Depuis 2008, "il y a eu 1.359.859 recours introduits sur la base de cette loi Dalo. Sur ces 1.359.859, il y a 440.648 ménages qui ont été reconnus prioritaires", souligne l'avocat Emmanuel Daoud chargé du recours Dalo. "Sur ces 440.648 ménages, il y en a 258.788 qui ont été relogés - 102.969 attendent toujours de se voir attribuer un logement."
- "Dégradation considérable" -
La vingtaine d'associations qui ont déposé les recours - sur les 40 que compte le collectif - demandent au tribunal de constater "l'inaction fautive" de l'Etat et dans ce cas de "prendre des mesures d'injonction pour, d'une part, obliger l'Etat à agir et, d'autre part, indemniser le préjudice des associations".
Sont demandées 10.000 euros pour chacune d'entre elles pour "réparation de préjudice moral", à quoi s'ajoute une demande en "réparation de préjudice matériel" notamment pour la Fondation pour le logement des défavorisés (ex-Fondation Abbé Pierre) qui "a été obligée dans certains cas de pallier matériellement les carences de l'Etat", précise Me Daoud.
Sollicité par l'AFP, le ministère du Logement assure que la ministre Valérie Létard est "consciente des difficultés" et "se mobilise au quotidien", citant notamment "l'obtention du maintien de 203.000 places d'hébergement d'urgence" dans le budget et "30 millions d'euros supplémentaires pour la mise à l'abri des femmes vulnérables".
Pour Christophe Robert, délégué général de la Fondation pour le logement des défavorisés, les associations "ont tendu la main à l'Etat pendant des années mais force est de constater que la situation se dégrade considérablement".

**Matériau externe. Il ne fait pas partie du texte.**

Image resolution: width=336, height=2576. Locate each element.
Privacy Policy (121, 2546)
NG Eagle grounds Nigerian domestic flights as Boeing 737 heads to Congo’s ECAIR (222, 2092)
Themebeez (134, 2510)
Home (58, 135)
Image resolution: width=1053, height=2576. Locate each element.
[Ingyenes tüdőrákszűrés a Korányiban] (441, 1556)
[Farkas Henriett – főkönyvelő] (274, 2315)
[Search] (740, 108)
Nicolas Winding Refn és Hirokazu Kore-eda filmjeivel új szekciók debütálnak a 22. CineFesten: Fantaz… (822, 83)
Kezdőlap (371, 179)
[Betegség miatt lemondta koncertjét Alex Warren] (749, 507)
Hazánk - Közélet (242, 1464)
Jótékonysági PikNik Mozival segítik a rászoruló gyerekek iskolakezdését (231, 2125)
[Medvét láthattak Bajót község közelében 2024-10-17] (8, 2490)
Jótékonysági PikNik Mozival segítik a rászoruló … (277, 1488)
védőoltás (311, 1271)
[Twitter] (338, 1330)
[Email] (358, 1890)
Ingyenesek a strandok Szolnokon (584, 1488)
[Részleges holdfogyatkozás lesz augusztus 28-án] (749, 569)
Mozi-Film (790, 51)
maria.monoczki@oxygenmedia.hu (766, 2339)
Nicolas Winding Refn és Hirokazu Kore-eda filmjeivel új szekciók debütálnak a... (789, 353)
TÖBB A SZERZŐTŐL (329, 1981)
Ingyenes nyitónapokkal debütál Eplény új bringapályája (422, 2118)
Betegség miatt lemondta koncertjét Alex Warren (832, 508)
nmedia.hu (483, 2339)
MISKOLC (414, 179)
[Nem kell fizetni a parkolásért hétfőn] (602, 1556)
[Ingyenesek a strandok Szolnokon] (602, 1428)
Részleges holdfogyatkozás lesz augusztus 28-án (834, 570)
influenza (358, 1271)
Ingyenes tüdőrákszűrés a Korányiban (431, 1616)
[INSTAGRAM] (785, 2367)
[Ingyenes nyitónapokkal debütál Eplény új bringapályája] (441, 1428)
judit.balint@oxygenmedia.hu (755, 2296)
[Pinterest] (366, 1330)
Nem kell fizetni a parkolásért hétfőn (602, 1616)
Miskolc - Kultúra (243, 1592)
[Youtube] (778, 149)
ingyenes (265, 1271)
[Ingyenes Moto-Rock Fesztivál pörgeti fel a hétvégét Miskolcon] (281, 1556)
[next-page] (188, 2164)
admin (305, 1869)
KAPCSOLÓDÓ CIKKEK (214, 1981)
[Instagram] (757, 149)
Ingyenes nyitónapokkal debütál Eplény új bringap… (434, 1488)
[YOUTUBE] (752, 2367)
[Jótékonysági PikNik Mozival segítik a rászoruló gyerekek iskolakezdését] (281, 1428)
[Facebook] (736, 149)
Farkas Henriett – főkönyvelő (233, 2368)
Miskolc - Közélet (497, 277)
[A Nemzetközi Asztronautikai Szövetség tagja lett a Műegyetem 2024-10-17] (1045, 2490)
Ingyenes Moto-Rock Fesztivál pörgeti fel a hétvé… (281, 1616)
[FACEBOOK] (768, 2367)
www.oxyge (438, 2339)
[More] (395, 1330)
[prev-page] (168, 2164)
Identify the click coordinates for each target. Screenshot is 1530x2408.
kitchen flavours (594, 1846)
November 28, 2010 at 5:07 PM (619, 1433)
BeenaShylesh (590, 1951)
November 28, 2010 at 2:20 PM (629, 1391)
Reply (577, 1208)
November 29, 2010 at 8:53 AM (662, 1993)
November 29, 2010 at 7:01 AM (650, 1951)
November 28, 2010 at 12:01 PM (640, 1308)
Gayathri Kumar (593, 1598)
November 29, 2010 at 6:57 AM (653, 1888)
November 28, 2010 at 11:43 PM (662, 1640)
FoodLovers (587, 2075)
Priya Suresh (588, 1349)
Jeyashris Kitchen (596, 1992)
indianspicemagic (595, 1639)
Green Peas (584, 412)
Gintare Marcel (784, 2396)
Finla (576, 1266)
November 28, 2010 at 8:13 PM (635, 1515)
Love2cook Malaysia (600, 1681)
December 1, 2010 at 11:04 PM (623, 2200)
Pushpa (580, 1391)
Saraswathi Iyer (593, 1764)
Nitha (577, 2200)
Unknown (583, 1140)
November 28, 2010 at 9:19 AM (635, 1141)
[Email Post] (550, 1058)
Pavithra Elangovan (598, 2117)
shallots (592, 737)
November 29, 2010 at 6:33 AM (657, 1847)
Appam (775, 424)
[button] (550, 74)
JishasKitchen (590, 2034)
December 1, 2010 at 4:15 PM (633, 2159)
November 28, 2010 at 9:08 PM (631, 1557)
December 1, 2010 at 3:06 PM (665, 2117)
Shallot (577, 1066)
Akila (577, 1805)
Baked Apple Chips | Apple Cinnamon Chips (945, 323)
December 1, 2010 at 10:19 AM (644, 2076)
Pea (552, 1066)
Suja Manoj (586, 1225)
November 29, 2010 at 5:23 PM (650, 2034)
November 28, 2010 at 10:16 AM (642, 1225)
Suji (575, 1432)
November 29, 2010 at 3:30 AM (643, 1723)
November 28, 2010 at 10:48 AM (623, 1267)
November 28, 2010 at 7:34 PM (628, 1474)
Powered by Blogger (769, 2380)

Selon le dernier rapport de la Fondation, 350.000 personnes sont sans-domicile en France, soit +6% sur un an et +145% depuis 2012. Elle comptabilise 4,2 millions le nombre de personnes mal-logées, qu'elles soient privées de logement ou vivent dans des conditions difficiles. L'Unicef France fait de son côté état de 2.000 enfants sans abri.
Le double recours déposé jeudi survient un an après les poursuites engagées, en février 2024, par cinq grandes villes (Strasbourg, Bordeaux, Grenoble, Lyon et Rennes) contre l'Etat pour dénoncer ses "carences" en matière d'hébergement d'urgence.
Dans une décision distincte rendue jeudi, la cour d'administrative d'appel de Bordeaux a condamné l'Etat à rembourser près d'un million d'euros à la communauté d'agglomération Pays basque pour "carence" dans l'accueil de migrants sans abri.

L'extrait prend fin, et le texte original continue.